Definitely a good list to use as a starting point.
I'm not sure, but the inclusion of "vagina" would not seem to indicate it, as "penis" is included in the list as well. This seems to be a list of sex related words, without additional considerations.
> - the surname of a US presidential candidate for the 2012 republican nomination
That one is a bit of a special case. His name is a swear word because it's his name. As a protest against him, people decided to make his name into a dirty word, and seem to have succeeded.
Today I learned that Herbie Hancock is a jazz musician who made an album called Mr Hands. I also learned that there is a video of a man being buggered by a horse called Mr Hands.
Thank you for enriching my life.
- a James Bond film
And at this point I lose all respect for the compiler of this list. Octopussy is a James Bond film. That is all. Any other usages are just silly.

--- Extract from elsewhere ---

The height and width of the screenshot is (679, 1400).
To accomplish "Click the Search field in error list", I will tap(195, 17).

- the surname of a US presidential candidate for the 2012 republican nomination
Santorum! Santorum! Do people actually use that word, or is it just a running joke?

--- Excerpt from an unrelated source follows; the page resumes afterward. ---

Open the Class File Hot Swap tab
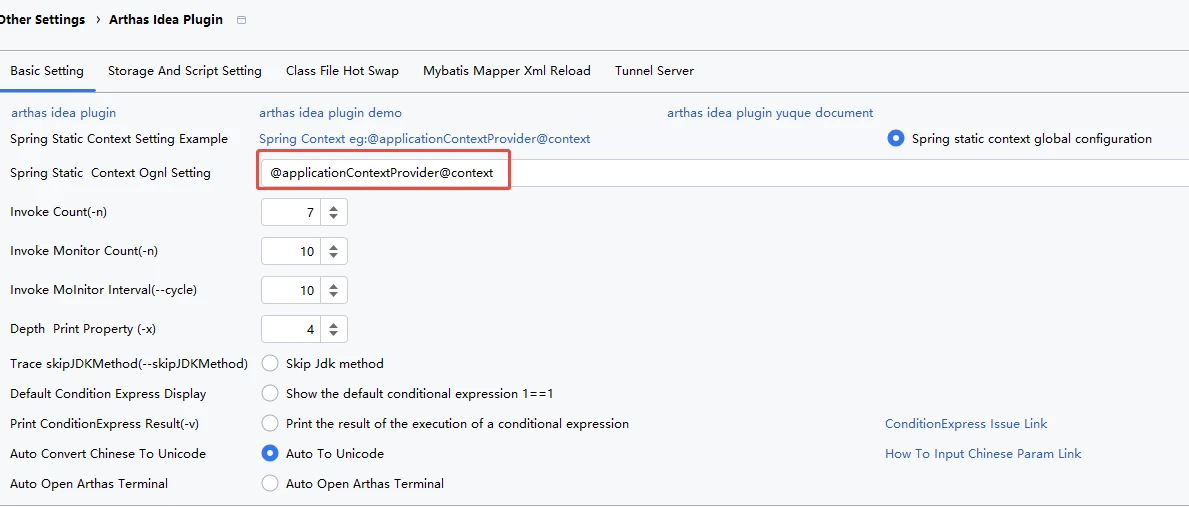Viewport: 1189px width, 507px height. point(342,71)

One good reason to use a list like this is to filter suggestions. If a user types 'cun' into a search box, almost all websites will not want to suggest you-know-what as a completion.
Edit: and alas, at Blekko they never let me ship an April-fool's "Did you mean: Mother trucking son of a blintz?" module. No sense of humor.
He's talking about text autocomplete, which is a suggestion mechanism. Autocorrect knows full-well that "fucking" is a word, and doesn't put a squiggle under it or anything. But autocomplete—the thing that happens if you write "fuc" and then move the insertion cursor—will skip right past that word in the Autocorrect database give you "duck" as the best-fuzzy-match.
So true. People will always find a way to talk euphemistically. And on the other end of spectrum, you can't really filter out borderline-offensive phrases.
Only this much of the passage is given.